Les premiers cafés ouvrent à Paris en même temps que les fèves de café et la boisson que l’on fabrique avec arrivèrent dans l’hexagone. C’est assez logique et cela se passait au XVIIème siècle. Tout se suite, on opposa les buveurs de vin aux buveurs de cafés, les premiers fréquentaient à cette époque les cabarets, les seconds « les maisons de café » qui raccourcirent leur nom en « Café » et l’on y boit maintenant autant de petit noir que de ballon de rouge.  

 

Les cafés à Paris

1644, les premières fèves de café firent leur apparition en France, cinquante ans plus tard le café a conquis les palais des français ainsi que leur esprit grâce à quelques voyageurs audacieux dont un certain Sieur de la Roque qui, de manière fort opportune,  ne se contenta pas de vendre les grains de café mais avaient également rapporté les ustensiles indispensables à la confection et à la dégustation de ce breuvage à des fins d’éducation de sa clientèle. Les aristocrates qui voulaient épater leurs amies se disputaient les « faiseurs de café » italiens. Les italiens étaient déjà célèbres pour leur café !

 

La folie du café et les premières maisons de café

Le café faisait fureur il était de bon ton de boire le Kavé ou Kaw. Il faut dire que les émissaires de la Sublime Porte avaient répandu l’usage du café en séduisant tous les sens des consommateurs. Pour cela « de jeunes et beaux esclaves, habillés d’un riche costume turc, présentaient aux dames des petites serviettes damassées garnies de franges d’or et servaient le café dans des tasses de porcelaine fabriquées au Japon » relate Lefèvre d’Ormesson. On se sait si les dames en question succombaient au café ou aux charmes virils des beaux esclaves, mais avec de tels arguments, ce fut un engouement, une vraie folie et très vite la mode se répandit dans la « bonne » société d’offrir du café lors des réceptions. Car il fallait dépenser des sommes plutôt élevées pour boire son café, imaginez que la livre se vendait 80 francs dans la maison de café que Jean de Thévenot  avait ouvert à Paris.

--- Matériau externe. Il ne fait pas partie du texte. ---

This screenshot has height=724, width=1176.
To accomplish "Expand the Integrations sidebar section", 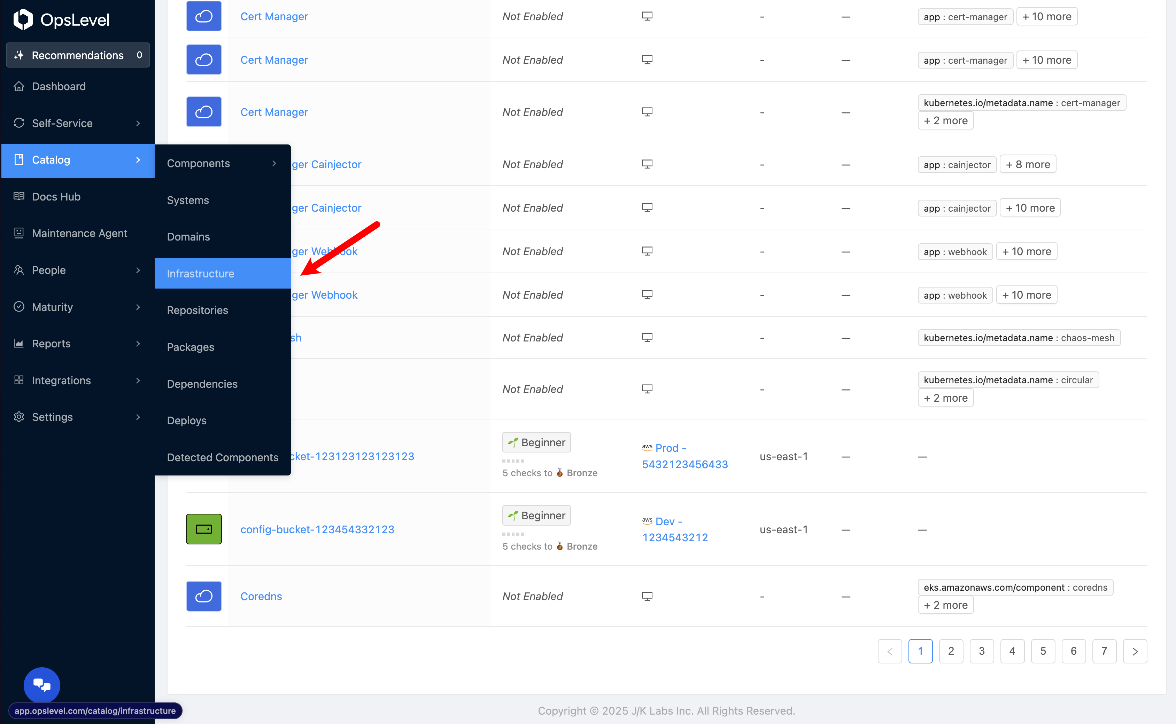I will 138,380.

Les bourgeois récupérèrent à leur profit cette nouvelle mode en ouvrant des boutiques où ils vendaient du café. Le café était vendu en grain et utilisé aussi comme une drogue, dans le sens de médication.  Car des médecins s’étaient penchés sur le café, considérant les avantages et les inconvénients de la consommation de café dans un savant « Traité de l’usage du Caphé, du Thé et du Chocolate » (on était pas encore vraiment fixé sur l’orthographe), certains poètes avait décidé de ses qualités, tel  Subligny qui versifia sur le Kavé
« Qui guérit en moins d’un avé
Quand le reste ne peut guérir en une année
 »

C’est à Marseille en 1671 que l’on vit la première boutique de liqueur de café ouvrit et à Paris les maisons de café ouvrirent leurs portes sur la rive gauche, dans le quartier de la foire St Germain et du carrefour de Buci.

Jean Leclant écrit dans un article publié en 1951 dans l’AESC : «  L’usage habituel de servir à l’intérieur de Paris du vin frelaté a été une des causes dans le dernier quart de XVIIème siècle, du succès des cafés à Paris. La consommation de café n’a pu se faire qu’au dépens de celle du vin […] A Paris même, on ne peut attribuer au hasard le fait que vers 1672-86, les premières maisons de café dont la clientèle est d’abord populaire, se soient trouvées sur la rive gauche de la Seine, à la foire St germain et aux abords du carrefour de Buci, dans une partie de la ville où il était le moins facile d’atteindre, à cause de la distance, et du détour à faire pour franchir l’eau, les guinguettes dont le nombre s’accroissait rapidement dans les quartiers périphériques de la rive droite…. »

 

Procope et Grégoire inventent « Le Café »

Maliban, un arménien, ouvrit une « maison de café » rue de Bussy dans laquelle, outre le café, il vendait d’autres nouveautés tels du tabac et des pipes pour fumer à la mode orientale. Pour d’obscures raisons, il quitta la France et son commis, Grigor reprit l’affaire et eut une idée de génie. En 1680,  il transporta la maison de café à côté de la Comédie Française, située rue des Fossés St Germain,  dans laquelle les serveurs, jeunes et beaux, étaient vêtus de costumes orientaux. Dramaturges, comédiens et gens de lettres prirent l’habitude de se réunir Chez Grégoire, car l’homme avait francisé son nom, autour d’une tasse de café en porcelaine pour parler, causer, discuter. Le café littéraire était né. Très vite la clientèle s’élargit aux ecclésiastiques, aux  nobles, aux bourgeois et aux couples qui voulaient se rencontrer dans un endroit discret.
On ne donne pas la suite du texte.